=== TASK INSTRUCTIONS ===
**A)** Retype the stretch of the laser scanner passage from "Expected productivity gains" through "time‐of‐flight 3D scanners.".
**B)** Continue the passage on the Trimble TX8 laser scanner, starting after its final sentence.

=== SOURCE EXTRACT ===
A key point when comparing scanning speed is to consider effective speed, not peak speed. Other scanners may achieve similar scan speeds, but with compromises on range, sensitivity or accuracy. With phase‐shift 3D laser scanners, the percentage of points acquired at maximum range decreases and the precision of range measurement is impacted more rapidly over the full scan range.  

The graph below shows the standard deviation of range measurement on different albedos (18 to 90%) when comparing the Trimble TX8 with average results of phase‐shift 3D laser scanners in an outdoor environment.

The graph below shows the percentage of points acquired on different albedos (18‐90%) when comparing the TX8 with average results of phase‐shift scanners.

Expected productivity gains in the field are often lost due to missing data or longer post processing requirements and phase‐shift scanners must significantly lower the scan rate to achieve these results.  The Trimble TX8 offers a huge productivity benefit because the entire data chain has been tuned at the same speed level; that includes raw distance measurement (laser source, analog and digital electronic designs), metrology compensations, data management (compression, storage) and on‐board data visualization. The Trimble TX8 achieves the results above while maintaining a scan speed of one million pts/sec.

Comparative benefits

Below is a summary of the benefits the Trimble TX8 has over phase‐shift 3D scanners and over higher priced   time‐of‐flight 3D scanners.

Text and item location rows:

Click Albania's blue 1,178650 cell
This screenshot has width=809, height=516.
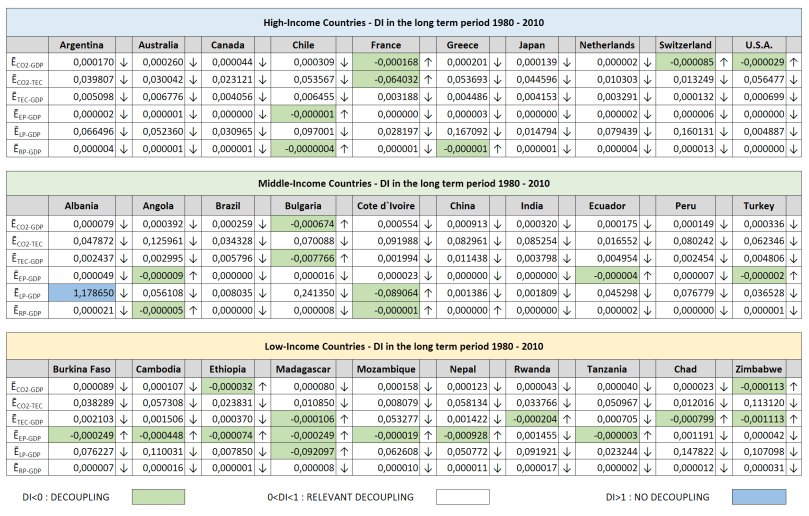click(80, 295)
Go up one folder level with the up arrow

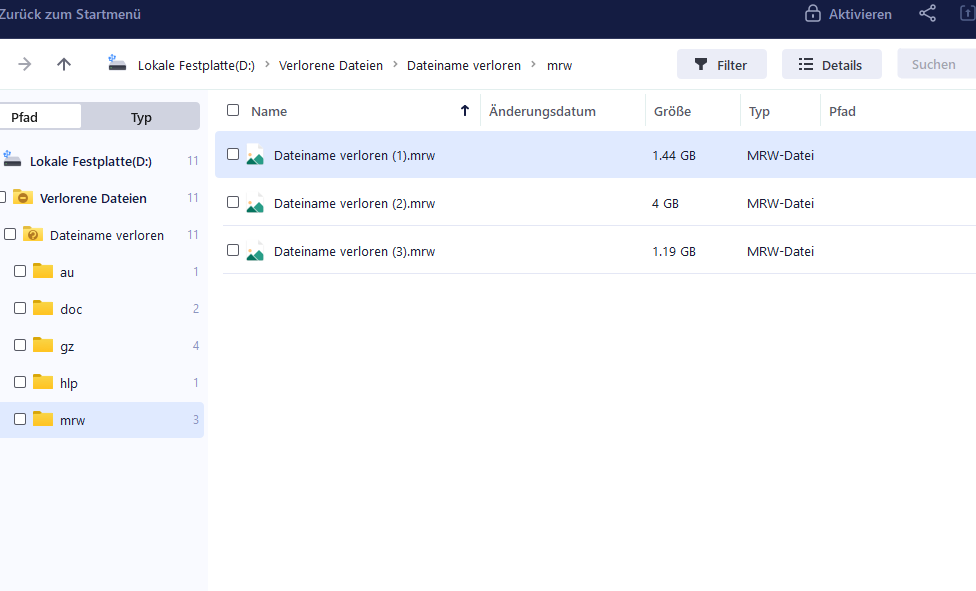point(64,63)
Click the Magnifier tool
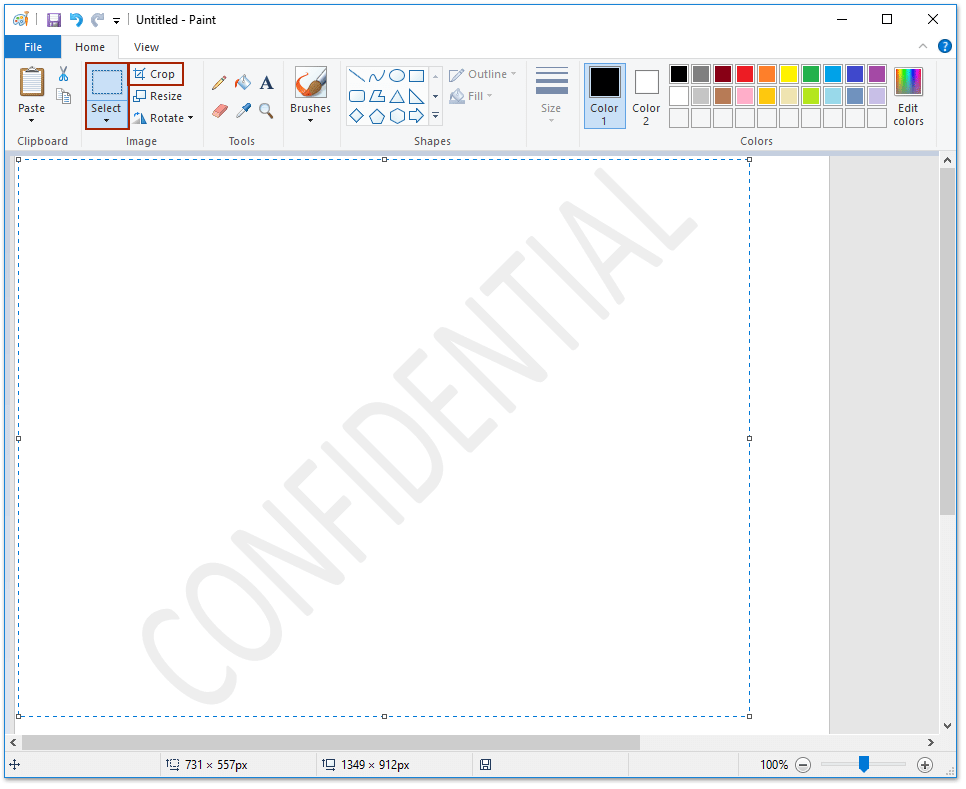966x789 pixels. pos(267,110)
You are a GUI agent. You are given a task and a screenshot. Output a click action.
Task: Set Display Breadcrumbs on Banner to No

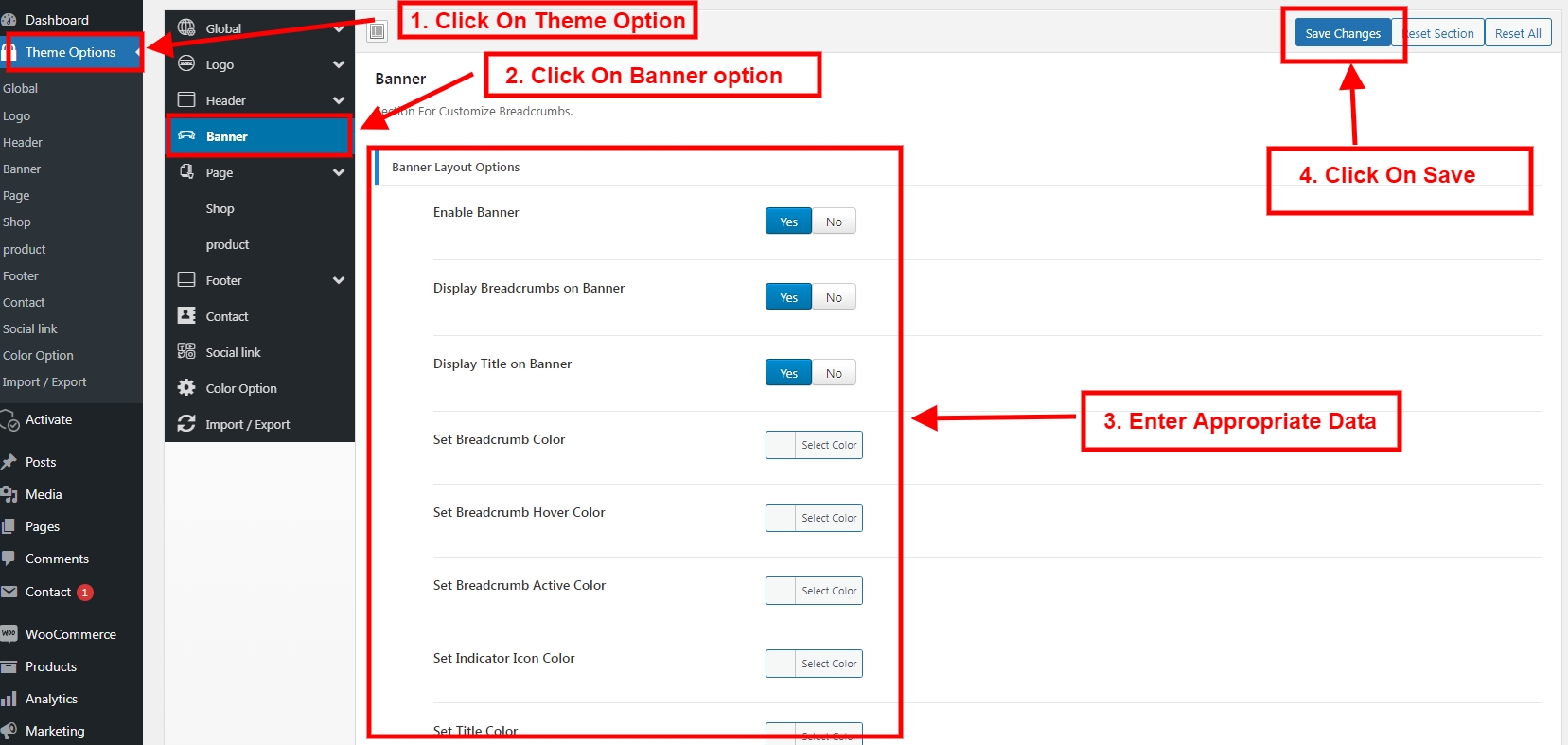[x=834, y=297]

=== EXERCISE ANSWERS ===
**A)**
Expected productivity gains in the field are often lost due to missing data or longer post processing requirements and phase‐shift scanners must significantly lower the scan rate to achieve these results.  The Trimble TX8 offers a huge productivity benefit because the entire data chain has been tuned at the same speed level; that includes raw distance measurement (laser source, analog and digital electronic designs), metrology compensations, data management (compression, storage) and on‐board data visualization. The Trimble TX8 achieves the results above while maintaining a scan speed of one million pts/sec.

Comparative benefits

Below is a summary of the benefits the Trimble TX8 has over phase‐shift 3D scanners and over higher priced   time‐of‐flight 3D scanners.

**B)**
Trimble TX8 vs. Phase‐shift Scanners

1. Higher precision and accuracy over full scan range
   
1. Some phase‐shift scanners often publish range noise and accuracy for distances that are as much as 80% less than the published maximum range
   
2. Range noise increases significantly over the full scan range
   
2. Better range, accuracy and quality achieved with faster scan times
   
1. Some phase‐shift scanners must reduce scan speed up to 90% to achieve published range and performance specifications
   
2. On some models, maximum range is only achieved on 90% reflective surface 
   
3. Faster, cleaner scans increase productivity in the field and office
   
4. More dependable rugged design with IP54 rating
   
1. Some lower priced phase‐shift scanners have no Ingress Protection rating for dust and water protection
   
5. Easiest overall scanning workflow compared to complex workflow and scan parameters
   
6. Better range, accuracy and quality achieved with faster scan times
   
1. TX8 120‐340m vs. typically 120‐270m
   
2. Constant precision over full scan range
   
3. No wavy surfaces and minimal ghost points between surfaces
   
4. Faster scan times achieve comparable accuracy
   
7. TX8 scan times are 2 min, 3 min, 10 min vs. typically 3.25 min, 6.47 min, 27.04 min
   
8. Better FOV at 317°x360° vs. typically 270°x360°  
   
1. For overhead scanning, the handle must be removed from some time‐of‐flight scanners
   
9. Faster, cleaner scans increase productivity in the field and office
   
10. Better ROI with up to $30,000 price difference
    

      

PRECISION AND ACCURACY OF TRIMBLE TX8

Specifications related to measurement results are made in consideration of international standards such as ISO “Guide to the Expression of Uncertainty in Measurement” [1], ISO VIM “Vocabulary of Basic and General Terms in Metrology”[2], and NIST Technical Note 1297 [3].

Published specifications

Below are the published specifications Trimble declares for precision and accuracy of distance measurements (range noise and systematic error) and angular measurements (angular accuracy). It is important to review the notes related to performance specifications when considering any scanner. You may find the scan speed must be reduced in order to achieve the published specification, or you may find the specification is only valid for a small, optimum range of surface reflectivity. In addition, manufacturers may limit accuracy specifications to a shorter scan range and not the maximum range they advertise.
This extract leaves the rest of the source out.